# Stored data:
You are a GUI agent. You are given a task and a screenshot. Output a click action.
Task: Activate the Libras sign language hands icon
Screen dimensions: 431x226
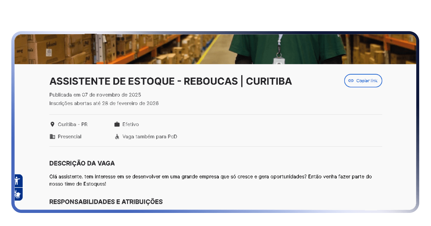pos(18,194)
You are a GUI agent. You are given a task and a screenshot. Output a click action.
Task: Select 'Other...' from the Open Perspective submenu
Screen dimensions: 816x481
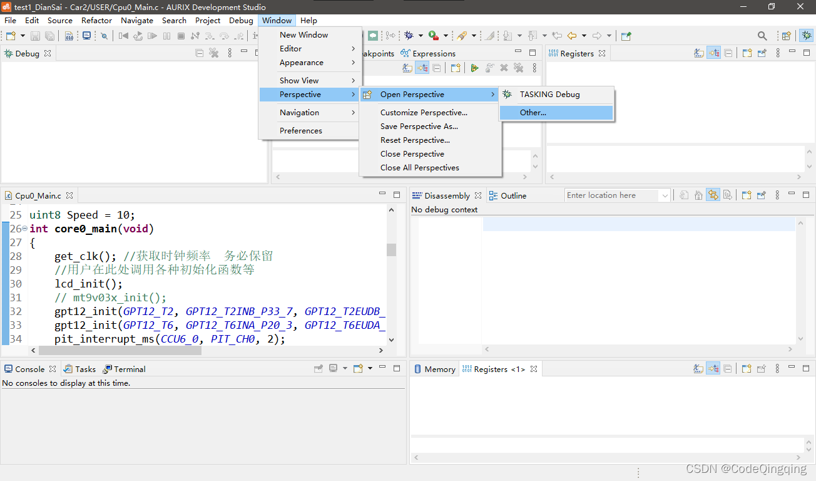coord(533,112)
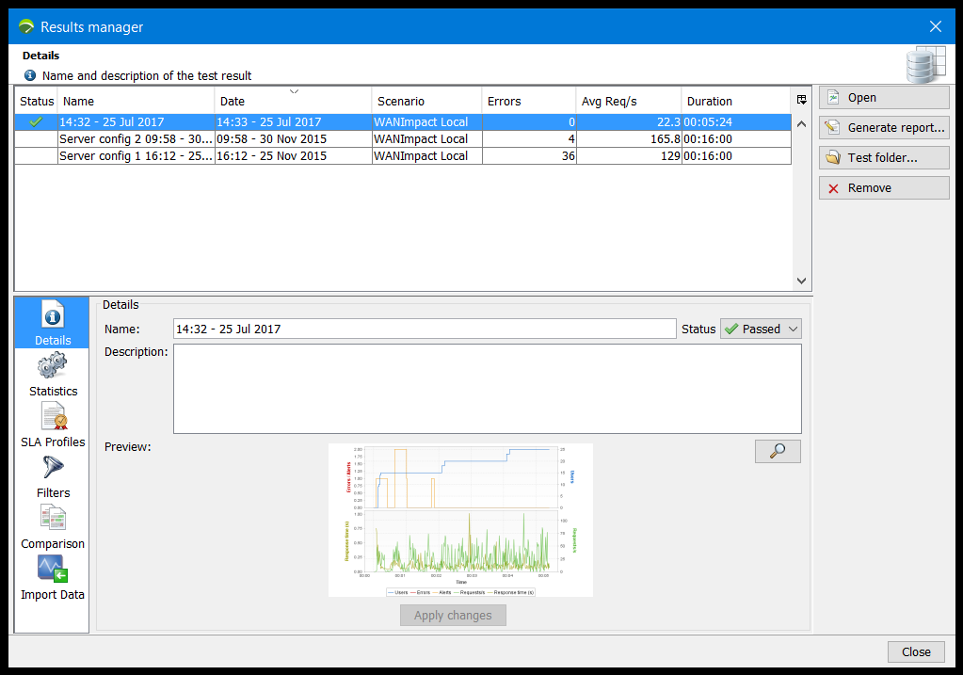Click the magnifier preview zoom button
The image size is (963, 675).
pyautogui.click(x=778, y=452)
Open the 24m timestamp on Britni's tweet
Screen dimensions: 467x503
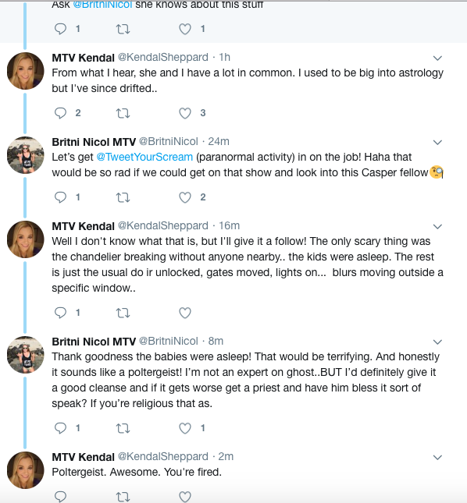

# Prompt:
Every line that contains "Open" should be copied out of the data.

# Task output:
Task: Select 'Other...' from the Open Perspective submenu
Open the 24m timestamp on Britni's tweet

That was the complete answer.